- PROMPT
What you need to produce from the material below is an exact transcription of the lines from the one with "The height and width of the screenshot is (539, 684)." through the one with "Screen dimensions: 506x439", both included, and no other line.

- THE DATA

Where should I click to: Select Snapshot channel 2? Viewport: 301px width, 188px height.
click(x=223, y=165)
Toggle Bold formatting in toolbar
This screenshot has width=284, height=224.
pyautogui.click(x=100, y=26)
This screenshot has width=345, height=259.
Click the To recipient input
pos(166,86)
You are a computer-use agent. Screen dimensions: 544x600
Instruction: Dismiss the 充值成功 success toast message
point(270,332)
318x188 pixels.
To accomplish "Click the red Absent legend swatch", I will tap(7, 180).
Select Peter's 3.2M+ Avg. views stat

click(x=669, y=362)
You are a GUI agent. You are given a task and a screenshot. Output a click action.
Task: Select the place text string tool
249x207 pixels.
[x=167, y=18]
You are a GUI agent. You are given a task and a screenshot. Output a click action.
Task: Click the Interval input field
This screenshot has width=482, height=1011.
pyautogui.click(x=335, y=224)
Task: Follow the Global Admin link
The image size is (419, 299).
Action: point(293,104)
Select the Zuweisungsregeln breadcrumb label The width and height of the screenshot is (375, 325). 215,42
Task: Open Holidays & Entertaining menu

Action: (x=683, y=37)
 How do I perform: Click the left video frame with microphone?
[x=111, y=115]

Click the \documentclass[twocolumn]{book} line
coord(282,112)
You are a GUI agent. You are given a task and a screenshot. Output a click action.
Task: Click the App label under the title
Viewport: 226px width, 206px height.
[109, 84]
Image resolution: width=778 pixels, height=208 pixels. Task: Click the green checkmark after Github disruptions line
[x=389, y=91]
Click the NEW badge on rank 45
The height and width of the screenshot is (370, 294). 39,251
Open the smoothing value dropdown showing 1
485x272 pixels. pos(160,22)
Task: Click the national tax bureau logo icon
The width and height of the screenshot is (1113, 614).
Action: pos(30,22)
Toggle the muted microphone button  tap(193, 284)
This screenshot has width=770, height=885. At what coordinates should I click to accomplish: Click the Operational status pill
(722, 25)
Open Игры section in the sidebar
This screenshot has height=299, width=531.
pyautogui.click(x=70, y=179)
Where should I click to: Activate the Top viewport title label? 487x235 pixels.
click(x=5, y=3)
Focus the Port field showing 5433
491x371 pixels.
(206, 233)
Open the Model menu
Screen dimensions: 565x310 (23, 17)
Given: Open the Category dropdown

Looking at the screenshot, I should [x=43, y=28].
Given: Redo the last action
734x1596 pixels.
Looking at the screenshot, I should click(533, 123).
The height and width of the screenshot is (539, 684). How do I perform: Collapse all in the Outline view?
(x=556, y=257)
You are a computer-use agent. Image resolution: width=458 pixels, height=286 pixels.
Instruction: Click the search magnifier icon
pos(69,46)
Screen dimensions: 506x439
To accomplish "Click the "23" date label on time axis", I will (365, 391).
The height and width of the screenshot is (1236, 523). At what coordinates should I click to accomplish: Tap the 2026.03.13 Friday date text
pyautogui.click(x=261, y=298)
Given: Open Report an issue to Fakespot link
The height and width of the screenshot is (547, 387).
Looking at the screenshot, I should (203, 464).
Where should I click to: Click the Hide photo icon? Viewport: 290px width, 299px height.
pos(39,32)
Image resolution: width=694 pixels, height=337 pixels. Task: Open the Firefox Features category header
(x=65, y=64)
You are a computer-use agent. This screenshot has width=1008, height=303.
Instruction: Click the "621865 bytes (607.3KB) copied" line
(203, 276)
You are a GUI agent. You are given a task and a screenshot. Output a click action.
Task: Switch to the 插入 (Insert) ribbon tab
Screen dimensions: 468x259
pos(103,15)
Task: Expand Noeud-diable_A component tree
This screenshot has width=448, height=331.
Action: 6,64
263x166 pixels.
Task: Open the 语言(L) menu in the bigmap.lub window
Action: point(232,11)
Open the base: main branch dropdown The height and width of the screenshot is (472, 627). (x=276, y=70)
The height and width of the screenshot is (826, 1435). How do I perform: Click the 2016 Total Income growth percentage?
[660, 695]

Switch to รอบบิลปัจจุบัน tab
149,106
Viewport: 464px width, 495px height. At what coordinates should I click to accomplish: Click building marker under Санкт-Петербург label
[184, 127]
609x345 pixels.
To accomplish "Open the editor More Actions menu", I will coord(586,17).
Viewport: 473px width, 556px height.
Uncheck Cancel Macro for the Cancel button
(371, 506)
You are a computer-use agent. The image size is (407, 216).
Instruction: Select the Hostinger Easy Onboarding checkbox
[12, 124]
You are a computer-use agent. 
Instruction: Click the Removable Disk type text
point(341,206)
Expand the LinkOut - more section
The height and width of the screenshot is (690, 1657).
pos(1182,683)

- THE ANSWER
The height and width of the screenshot is (539, 684). How do I perform: Collapse all in the Outline view?
(x=556, y=257)
You are a computer-use agent. Image resolution: width=458 pixels, height=286 pixels.
Instruction: Click the search magnifier icon
pos(69,46)
Screen dimensions: 506x439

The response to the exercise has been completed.